The building appeared in television drama A Country Practice in the opening credits as the surgery of Dr Terrence Elliott.

The former hotel building was subsequently sold back into private ownership.

== Description ==

37–39 North Street is a two-storey building constructed from sandstock bricks with sandstone lintels, sills and verandah flagging. There is a cellar beneath the house. It has a number of out-buildings.

Along with the North Street residences, the facades of the nineteenth century buildings are in a similar alignment along North Street and are sited close to the present street separated from it only by a narrow grassed footpath.
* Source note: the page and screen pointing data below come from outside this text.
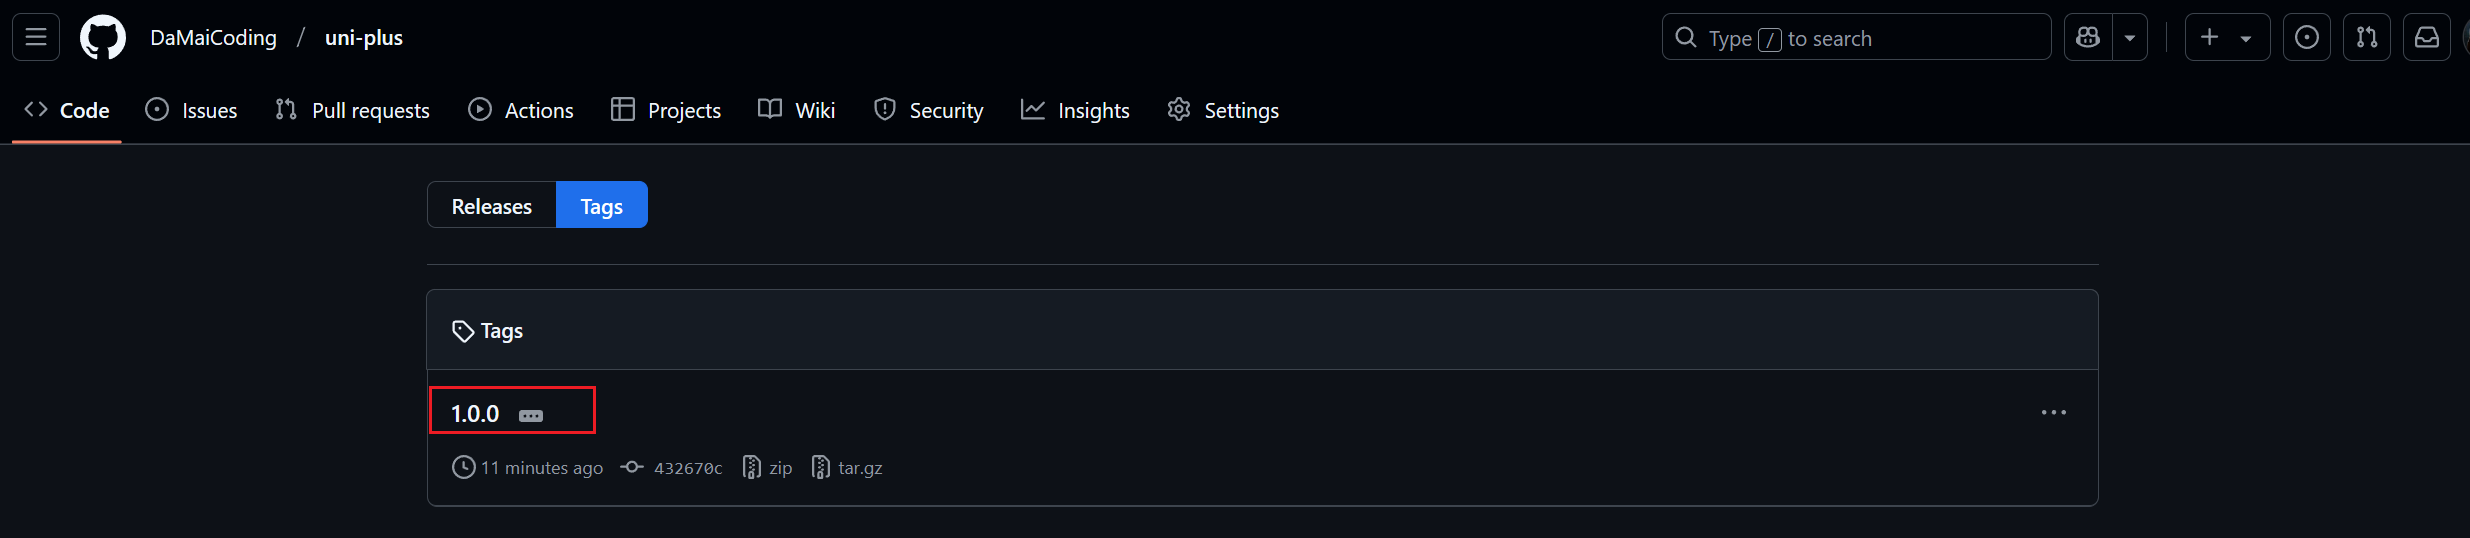Screen dimensions: 2470x538
Task: Click the search input field
Action: tap(1856, 38)
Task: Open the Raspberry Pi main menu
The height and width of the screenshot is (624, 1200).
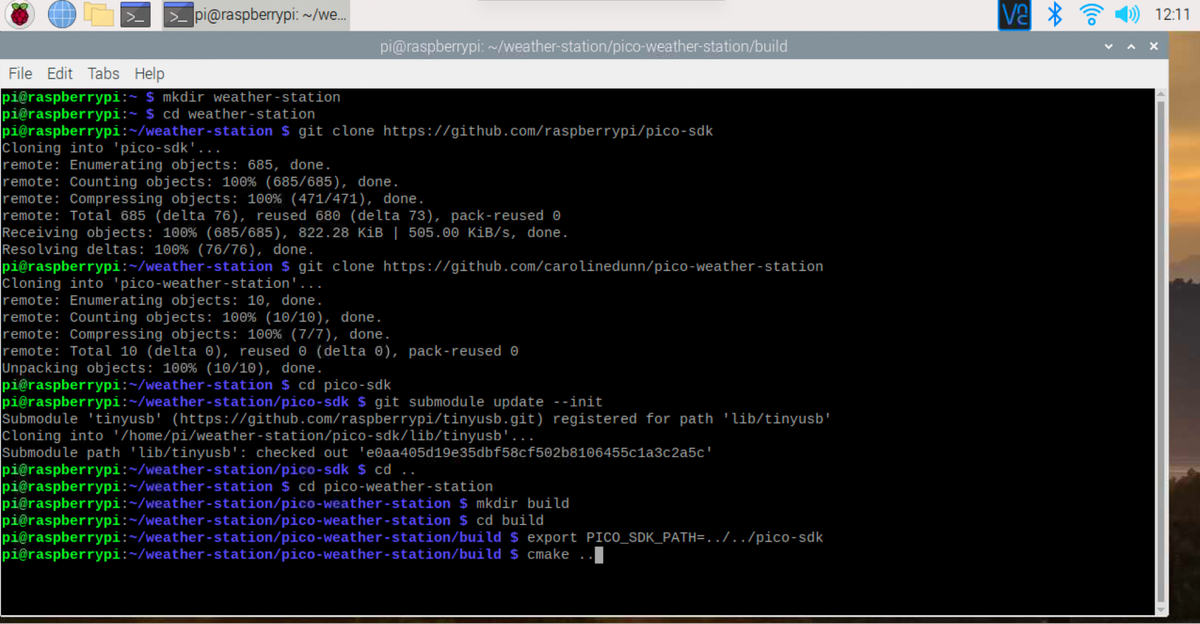Action: point(22,14)
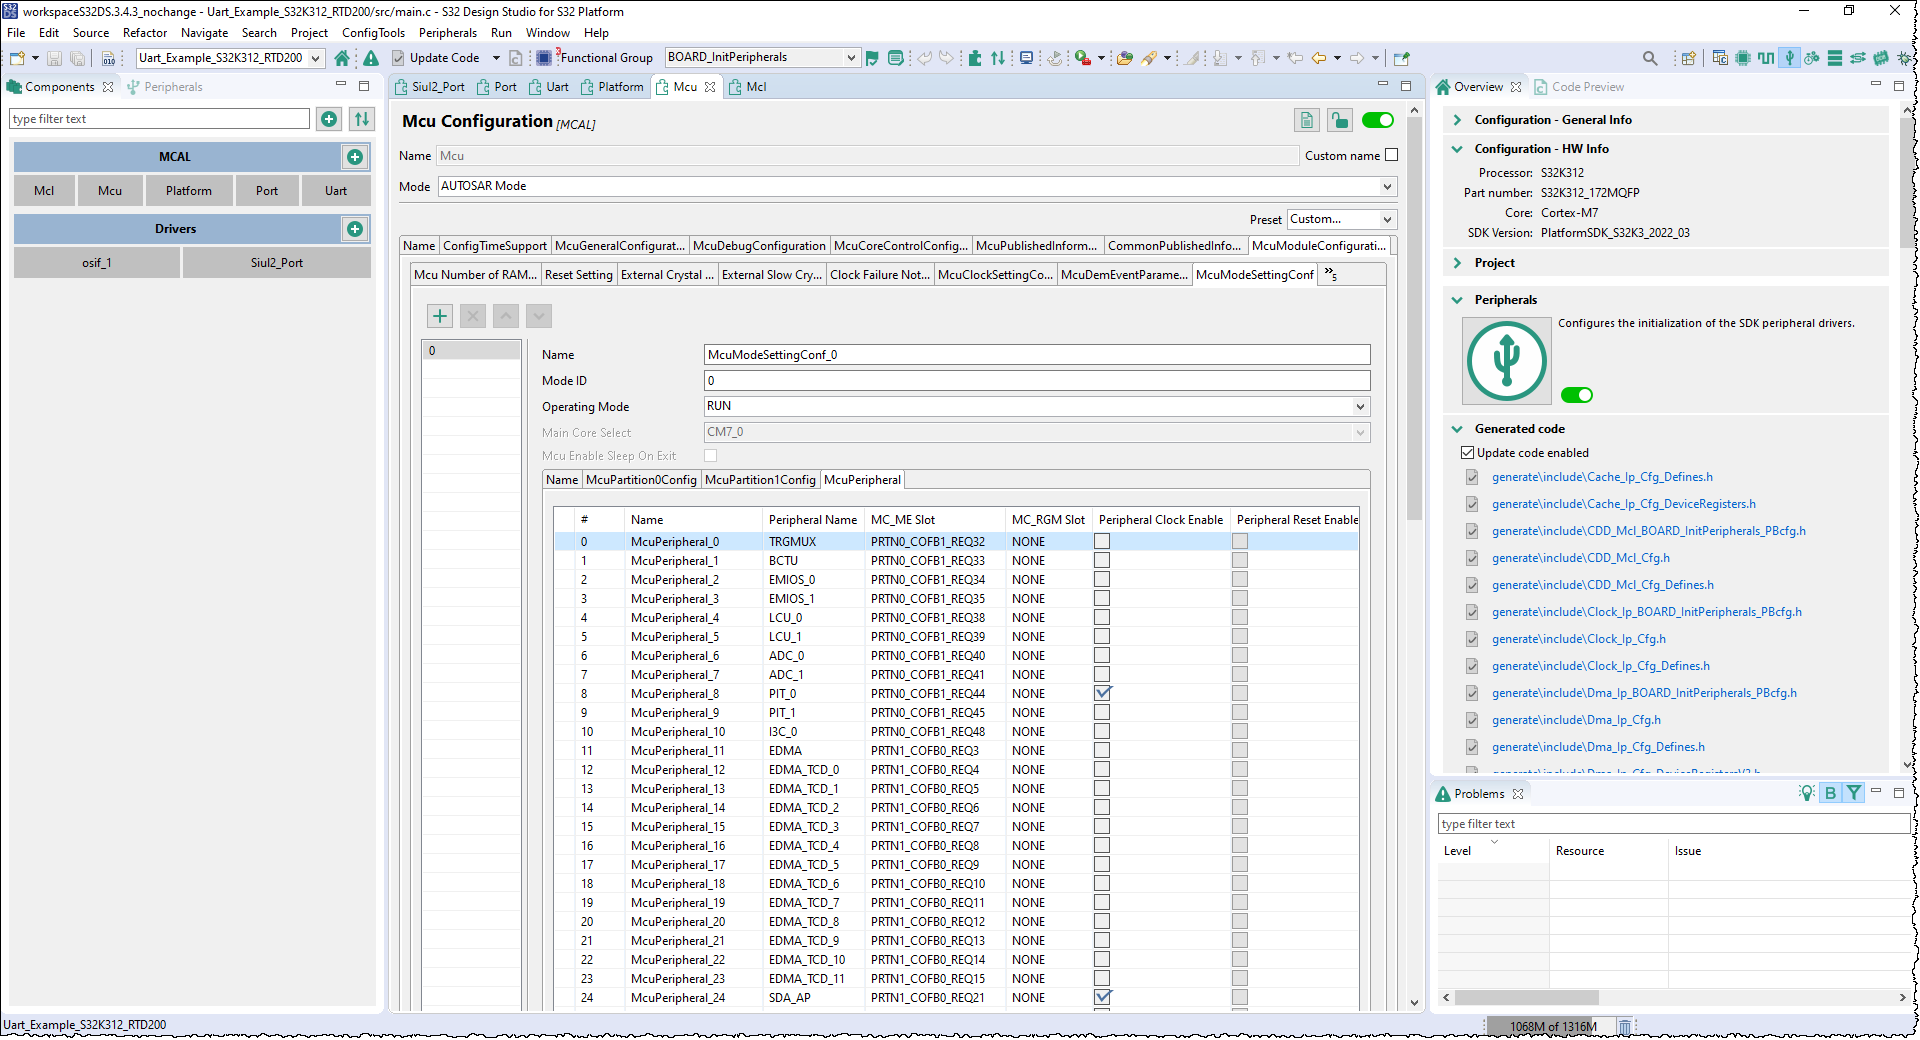1920x1040 pixels.
Task: Click the Problems panel horizontal scrollbar
Action: [x=1526, y=997]
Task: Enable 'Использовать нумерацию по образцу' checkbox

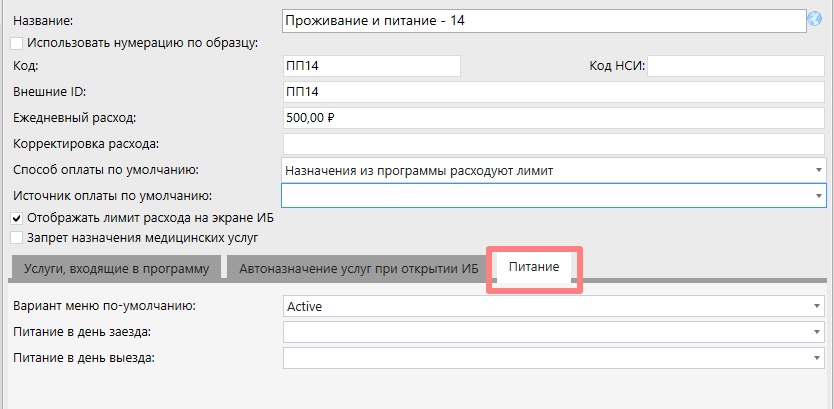Action: click(x=16, y=42)
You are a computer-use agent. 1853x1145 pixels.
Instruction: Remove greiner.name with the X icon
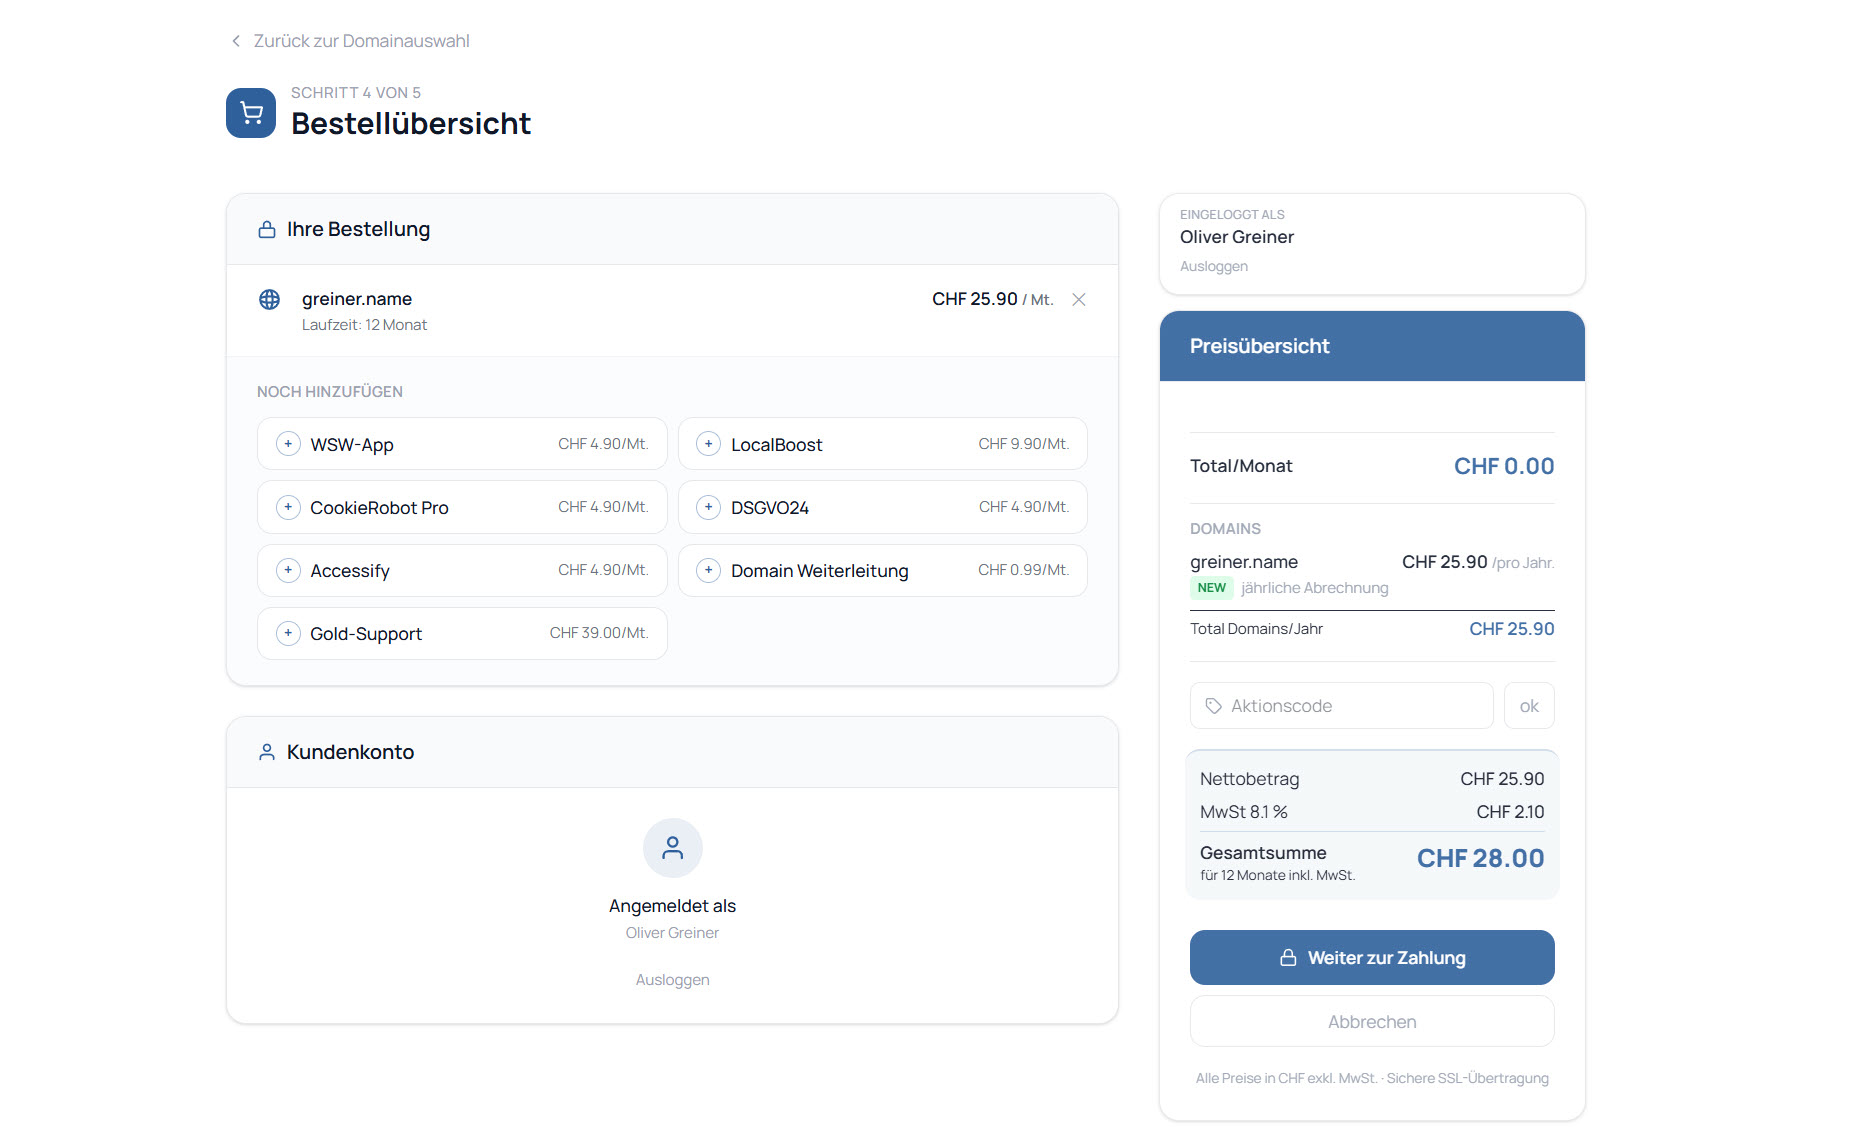[x=1078, y=300]
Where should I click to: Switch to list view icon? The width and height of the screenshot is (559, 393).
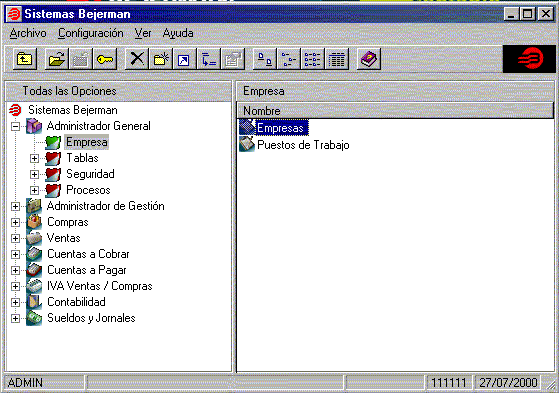point(313,59)
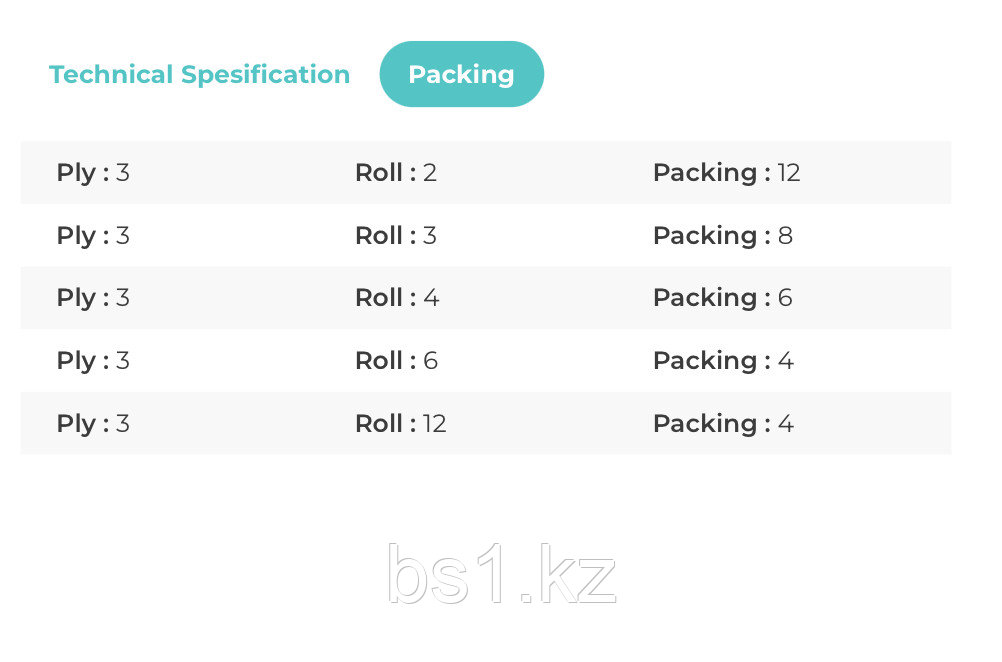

All of the properties have substantial trees behind them and all have landscaped gardens in the immediate environs of the houses.

An archaeological assessment has found that the site is "likely to encompass evidence that could relate to secondary buildings, yard and garden improvements, services and/or domestic wastes of approximately the mid-nineteenth century onwards", but unlikely that it will yield evidence from earlier than that date.

== Heritage listing ==
The Court House Hotel was listed on the New South Wales State Heritage Register on 2 April 1999.